Fig. 7 shows an example of a seed sheet 60, in which seeds 62 are adhered to a base sheet 61 having a width (w: 110mm) substantially the same as that of toilet paper at equal intervals in the horizontal and vertical directions. The bonding pitch p of the seeds 62 can be freely determined according to the type of the plant to be cultivated and the cultivation method (cultivation period), and the optimum seed paper is manufactured and provided according to the type of the vegetable, the cultivation purpose and the period as follows, so that the productivity of vegetable production can be greatly improved: the spacing was 14mm for immature vegetable production of a fast-growing, upwardly-extending water vegetable, 18mm for the case of a horizontally-widening romaine which is also for immature vegetable production, and 28mm for the case of the same romaine which is not used as a young leaf but for vegetable shipment. In addition, the vertical and horizontal pitches do not necessarily need to be the same.

Next, an example of cultivating young leaves by hydroponics in a tray 71 having a width L (1200mm) and a depth D (600mm) as shown in FIG. 8 will be described. When vegetables are grown by laying seed paper having a pitch p of 14mm on a medium in the tray 71, the tray 71 needs to have a width L of 1200mm and a depth D of 600mm, and about 3300 seeds need to be sown, and when sowing is performed manually, it takes about 1 hour as an operation time.

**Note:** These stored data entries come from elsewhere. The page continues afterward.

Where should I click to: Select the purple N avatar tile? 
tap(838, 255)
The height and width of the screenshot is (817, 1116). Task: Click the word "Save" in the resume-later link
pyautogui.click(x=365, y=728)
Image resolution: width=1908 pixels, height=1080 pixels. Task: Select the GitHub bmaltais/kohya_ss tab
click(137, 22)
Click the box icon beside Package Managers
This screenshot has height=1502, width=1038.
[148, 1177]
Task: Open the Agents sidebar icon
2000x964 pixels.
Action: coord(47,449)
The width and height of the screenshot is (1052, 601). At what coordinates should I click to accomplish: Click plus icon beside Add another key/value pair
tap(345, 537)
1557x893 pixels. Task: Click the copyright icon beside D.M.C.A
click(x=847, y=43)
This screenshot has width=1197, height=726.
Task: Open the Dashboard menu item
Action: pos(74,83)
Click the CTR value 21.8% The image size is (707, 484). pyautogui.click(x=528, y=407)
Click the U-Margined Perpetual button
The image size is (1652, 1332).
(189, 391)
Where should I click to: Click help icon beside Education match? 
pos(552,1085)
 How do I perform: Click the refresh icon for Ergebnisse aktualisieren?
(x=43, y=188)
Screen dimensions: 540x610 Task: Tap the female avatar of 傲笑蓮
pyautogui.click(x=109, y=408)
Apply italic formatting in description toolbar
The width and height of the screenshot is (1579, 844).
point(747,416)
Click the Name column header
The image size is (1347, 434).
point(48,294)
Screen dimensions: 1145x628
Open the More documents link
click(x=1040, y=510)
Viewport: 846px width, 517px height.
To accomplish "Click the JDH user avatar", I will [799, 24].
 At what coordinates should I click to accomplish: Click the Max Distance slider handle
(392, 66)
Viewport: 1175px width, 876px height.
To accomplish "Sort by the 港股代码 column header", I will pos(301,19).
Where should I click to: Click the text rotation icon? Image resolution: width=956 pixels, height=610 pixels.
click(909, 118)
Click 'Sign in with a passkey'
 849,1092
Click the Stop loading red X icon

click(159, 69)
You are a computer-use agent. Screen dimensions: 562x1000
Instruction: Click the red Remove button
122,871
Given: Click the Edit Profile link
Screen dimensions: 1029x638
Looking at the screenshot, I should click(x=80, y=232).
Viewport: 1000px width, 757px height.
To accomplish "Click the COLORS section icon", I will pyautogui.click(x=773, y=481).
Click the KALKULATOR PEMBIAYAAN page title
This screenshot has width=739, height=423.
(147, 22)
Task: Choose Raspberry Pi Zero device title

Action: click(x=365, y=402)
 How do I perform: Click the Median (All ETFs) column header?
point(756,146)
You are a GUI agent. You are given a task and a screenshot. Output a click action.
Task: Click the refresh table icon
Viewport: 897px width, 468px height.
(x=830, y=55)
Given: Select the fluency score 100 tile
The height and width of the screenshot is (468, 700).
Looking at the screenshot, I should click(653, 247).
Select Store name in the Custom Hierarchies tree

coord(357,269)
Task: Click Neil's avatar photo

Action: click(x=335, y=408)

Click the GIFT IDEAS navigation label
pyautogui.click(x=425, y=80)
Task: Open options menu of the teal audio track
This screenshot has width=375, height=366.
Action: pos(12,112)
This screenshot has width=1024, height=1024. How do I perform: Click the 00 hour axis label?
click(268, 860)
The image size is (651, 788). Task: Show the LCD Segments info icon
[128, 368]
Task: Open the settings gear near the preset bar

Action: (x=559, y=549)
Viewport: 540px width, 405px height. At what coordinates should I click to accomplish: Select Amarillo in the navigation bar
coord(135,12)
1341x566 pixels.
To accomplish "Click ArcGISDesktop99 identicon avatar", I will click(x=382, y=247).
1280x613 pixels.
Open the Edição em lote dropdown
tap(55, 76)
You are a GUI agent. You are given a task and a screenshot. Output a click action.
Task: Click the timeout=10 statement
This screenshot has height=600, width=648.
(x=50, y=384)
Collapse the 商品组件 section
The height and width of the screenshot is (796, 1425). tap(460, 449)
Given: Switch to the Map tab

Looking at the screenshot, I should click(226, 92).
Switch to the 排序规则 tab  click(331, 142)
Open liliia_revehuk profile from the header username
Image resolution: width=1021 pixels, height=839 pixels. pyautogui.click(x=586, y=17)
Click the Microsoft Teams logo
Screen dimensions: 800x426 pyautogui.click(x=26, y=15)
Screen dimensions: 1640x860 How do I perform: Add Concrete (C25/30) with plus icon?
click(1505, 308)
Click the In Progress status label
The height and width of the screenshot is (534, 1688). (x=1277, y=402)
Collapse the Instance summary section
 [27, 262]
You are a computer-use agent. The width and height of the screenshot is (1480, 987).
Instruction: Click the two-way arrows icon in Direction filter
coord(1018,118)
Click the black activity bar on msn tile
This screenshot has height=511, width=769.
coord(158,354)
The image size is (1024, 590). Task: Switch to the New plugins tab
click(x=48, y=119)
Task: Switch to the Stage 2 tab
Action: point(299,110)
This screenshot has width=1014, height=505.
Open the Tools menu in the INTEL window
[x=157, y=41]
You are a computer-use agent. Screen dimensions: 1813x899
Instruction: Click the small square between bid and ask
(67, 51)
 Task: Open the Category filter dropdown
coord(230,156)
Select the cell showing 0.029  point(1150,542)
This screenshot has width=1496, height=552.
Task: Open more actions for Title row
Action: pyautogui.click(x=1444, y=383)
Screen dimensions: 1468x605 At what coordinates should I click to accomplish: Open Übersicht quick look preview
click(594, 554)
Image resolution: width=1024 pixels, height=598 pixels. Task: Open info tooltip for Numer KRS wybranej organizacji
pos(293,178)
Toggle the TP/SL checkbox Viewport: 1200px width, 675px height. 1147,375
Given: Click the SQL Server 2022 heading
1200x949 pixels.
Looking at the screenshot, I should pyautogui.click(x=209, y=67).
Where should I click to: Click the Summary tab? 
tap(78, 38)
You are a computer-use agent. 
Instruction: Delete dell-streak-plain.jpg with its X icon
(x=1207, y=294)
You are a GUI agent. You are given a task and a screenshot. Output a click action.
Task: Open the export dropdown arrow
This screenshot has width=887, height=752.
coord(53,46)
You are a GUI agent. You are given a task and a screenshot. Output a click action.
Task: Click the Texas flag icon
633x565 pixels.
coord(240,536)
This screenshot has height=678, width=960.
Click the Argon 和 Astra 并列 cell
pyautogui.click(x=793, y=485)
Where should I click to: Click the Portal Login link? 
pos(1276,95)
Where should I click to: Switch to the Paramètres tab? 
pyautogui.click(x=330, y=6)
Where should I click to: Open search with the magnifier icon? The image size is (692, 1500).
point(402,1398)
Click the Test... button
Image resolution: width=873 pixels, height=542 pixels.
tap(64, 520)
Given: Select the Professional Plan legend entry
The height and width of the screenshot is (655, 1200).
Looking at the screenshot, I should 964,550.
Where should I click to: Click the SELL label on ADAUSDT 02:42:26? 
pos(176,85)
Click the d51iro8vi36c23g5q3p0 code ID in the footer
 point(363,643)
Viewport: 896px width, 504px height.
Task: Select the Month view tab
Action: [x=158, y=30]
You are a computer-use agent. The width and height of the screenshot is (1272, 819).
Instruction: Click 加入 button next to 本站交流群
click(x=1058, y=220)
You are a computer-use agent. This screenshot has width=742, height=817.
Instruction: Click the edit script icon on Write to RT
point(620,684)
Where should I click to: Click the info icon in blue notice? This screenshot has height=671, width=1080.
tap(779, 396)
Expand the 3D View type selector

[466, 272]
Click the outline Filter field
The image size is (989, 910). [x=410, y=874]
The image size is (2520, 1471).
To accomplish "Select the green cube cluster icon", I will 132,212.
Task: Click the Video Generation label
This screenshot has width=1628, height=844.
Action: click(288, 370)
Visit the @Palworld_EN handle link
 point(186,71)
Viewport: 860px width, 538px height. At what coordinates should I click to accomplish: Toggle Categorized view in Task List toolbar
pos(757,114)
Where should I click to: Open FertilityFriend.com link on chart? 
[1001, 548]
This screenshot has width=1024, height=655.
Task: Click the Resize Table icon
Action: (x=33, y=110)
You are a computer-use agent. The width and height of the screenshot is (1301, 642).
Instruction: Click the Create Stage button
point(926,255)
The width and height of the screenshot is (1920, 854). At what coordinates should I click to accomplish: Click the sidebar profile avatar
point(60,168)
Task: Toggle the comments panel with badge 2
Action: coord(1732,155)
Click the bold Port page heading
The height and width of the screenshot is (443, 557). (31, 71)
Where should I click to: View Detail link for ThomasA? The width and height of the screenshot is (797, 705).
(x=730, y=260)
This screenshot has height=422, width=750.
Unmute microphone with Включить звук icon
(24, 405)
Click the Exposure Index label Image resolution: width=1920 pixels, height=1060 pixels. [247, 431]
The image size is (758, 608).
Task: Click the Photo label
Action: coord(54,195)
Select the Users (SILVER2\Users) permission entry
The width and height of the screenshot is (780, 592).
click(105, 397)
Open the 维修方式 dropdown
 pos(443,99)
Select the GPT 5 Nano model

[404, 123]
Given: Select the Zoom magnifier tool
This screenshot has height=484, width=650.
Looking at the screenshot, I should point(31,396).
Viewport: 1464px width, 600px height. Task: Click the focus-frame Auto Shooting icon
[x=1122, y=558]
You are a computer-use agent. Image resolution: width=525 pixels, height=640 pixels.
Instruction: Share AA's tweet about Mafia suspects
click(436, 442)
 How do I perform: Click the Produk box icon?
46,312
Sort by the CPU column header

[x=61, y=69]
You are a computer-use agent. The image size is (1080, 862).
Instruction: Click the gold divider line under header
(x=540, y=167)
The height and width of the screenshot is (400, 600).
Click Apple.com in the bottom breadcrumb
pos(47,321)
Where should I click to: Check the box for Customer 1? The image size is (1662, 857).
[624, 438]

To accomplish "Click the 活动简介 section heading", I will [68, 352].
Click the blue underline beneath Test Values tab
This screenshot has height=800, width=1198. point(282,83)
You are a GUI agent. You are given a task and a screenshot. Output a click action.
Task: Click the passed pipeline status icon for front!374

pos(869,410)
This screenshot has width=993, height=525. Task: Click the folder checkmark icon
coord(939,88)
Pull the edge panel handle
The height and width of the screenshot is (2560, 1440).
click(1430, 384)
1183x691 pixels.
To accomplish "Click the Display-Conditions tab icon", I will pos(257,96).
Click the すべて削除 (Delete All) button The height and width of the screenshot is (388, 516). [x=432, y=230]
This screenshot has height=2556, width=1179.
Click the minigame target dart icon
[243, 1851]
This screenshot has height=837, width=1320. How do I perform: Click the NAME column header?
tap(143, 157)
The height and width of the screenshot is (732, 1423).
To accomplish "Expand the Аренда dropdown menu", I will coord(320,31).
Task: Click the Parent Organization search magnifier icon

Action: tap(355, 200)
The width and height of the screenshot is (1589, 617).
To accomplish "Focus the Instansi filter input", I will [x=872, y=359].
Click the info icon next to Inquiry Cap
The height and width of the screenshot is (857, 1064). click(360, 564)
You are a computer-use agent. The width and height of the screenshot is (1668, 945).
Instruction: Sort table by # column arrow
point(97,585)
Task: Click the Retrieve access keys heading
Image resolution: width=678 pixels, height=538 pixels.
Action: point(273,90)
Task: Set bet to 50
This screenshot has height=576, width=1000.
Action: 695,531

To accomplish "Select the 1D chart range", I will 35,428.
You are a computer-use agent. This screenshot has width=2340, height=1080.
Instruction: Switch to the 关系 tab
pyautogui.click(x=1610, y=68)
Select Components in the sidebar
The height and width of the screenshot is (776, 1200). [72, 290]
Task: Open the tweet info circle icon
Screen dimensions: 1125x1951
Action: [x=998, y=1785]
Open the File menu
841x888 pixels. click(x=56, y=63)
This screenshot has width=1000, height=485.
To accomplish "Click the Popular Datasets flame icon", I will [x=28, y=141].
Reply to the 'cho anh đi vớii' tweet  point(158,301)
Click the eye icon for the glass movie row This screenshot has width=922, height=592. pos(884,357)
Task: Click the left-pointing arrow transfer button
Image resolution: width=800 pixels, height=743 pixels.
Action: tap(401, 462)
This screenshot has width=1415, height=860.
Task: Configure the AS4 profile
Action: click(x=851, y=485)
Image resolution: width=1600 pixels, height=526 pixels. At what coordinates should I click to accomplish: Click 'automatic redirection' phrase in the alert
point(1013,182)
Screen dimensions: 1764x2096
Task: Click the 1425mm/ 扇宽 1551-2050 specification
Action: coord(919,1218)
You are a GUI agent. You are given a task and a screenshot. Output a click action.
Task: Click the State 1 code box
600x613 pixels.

In addition, even when various types of seeding instruments are used, in the case where the culture medium is a raw material in which only the seeds are placed on the culture medium and the seeds move, an operation such as pressing the seeds into the culture medium is required, and thus, it is difficult to significantly save labor.

In recent years, vegetable factories have become widespread and the cultivation itself can be made considerably labor-saving, but the profitability is not improved at all because seeding, harvesting, and adjustment require manpower. In addition, in the case of immature vegetables such as young leaves, in particular, since the plant bodies are small, many seeds need to be sown, and since the number of harvests is large, labor productivity related to sowing and harvesting is low, and the plants are traded in the market at a high price.

However, when young leaves are cultivated by hydroponic cultivation using the seed paper of the present invention, labor cost required for sowing can be significantly reduced.

When the seed paper 60 having a width w of 110mm shown in fig. 7 is used, for example, 8 seeds are arranged in the width direction, and therefore, when the length w is 1160mm, for example, 8 × 82 656 seeds are present on the seed paper 60. By cutting the seed into a desired length and placing the cut seed in the tray 71 in a lateral arrangement (5 rows in the case of the tray of fig. 8), 656 seeds × 5-3280 seeds can be sown in several seconds to several tens of seconds.

In order to further efficiently perform seeding, the width of the seed paper 60 may be widened, and if seed paper having a width of 570mm is used, for example, seeding into 1 tray 71 is completed only by placing 1 seed paper.

In fig. 8, by changing the kind of 5 seed paper sheets 60 (the kind of vegetables), mixed young leaves based on the ratio of desired vegetables can be efficiently produced according to market demand.

Description of the reference numerals

10. A seed paper manufacturing device; A. a lining paper supply section; B. a first buffer section; C. an adhesive printing section; D. a seed attachment section; E. conveying lining paper and pressing a seed part; F. an active removal section; G. a second buffer section; H. a lining paper winding section; 11. a lengthwise interleaving paper; 12. an adhesive; 13. seeds; 15. seed paper; j1, J2, J3, cardboard holding section; 21. a buffer part main body; 22. a buffer fan; 23. a buffer motor; 24. a buffer sensor; 31. a printing press; 32. a mask; 33. a lifting body; 35. a conveying surface; 36. holes, slits; 37. a fan; 41. a horizontal back plate; 42. a vertical back plate; 43. attracting the substrate; 44. a guide plate; 51. 52, a roller; 60. seed paper; 61. lining paper; 62. seeds; 71. a tray.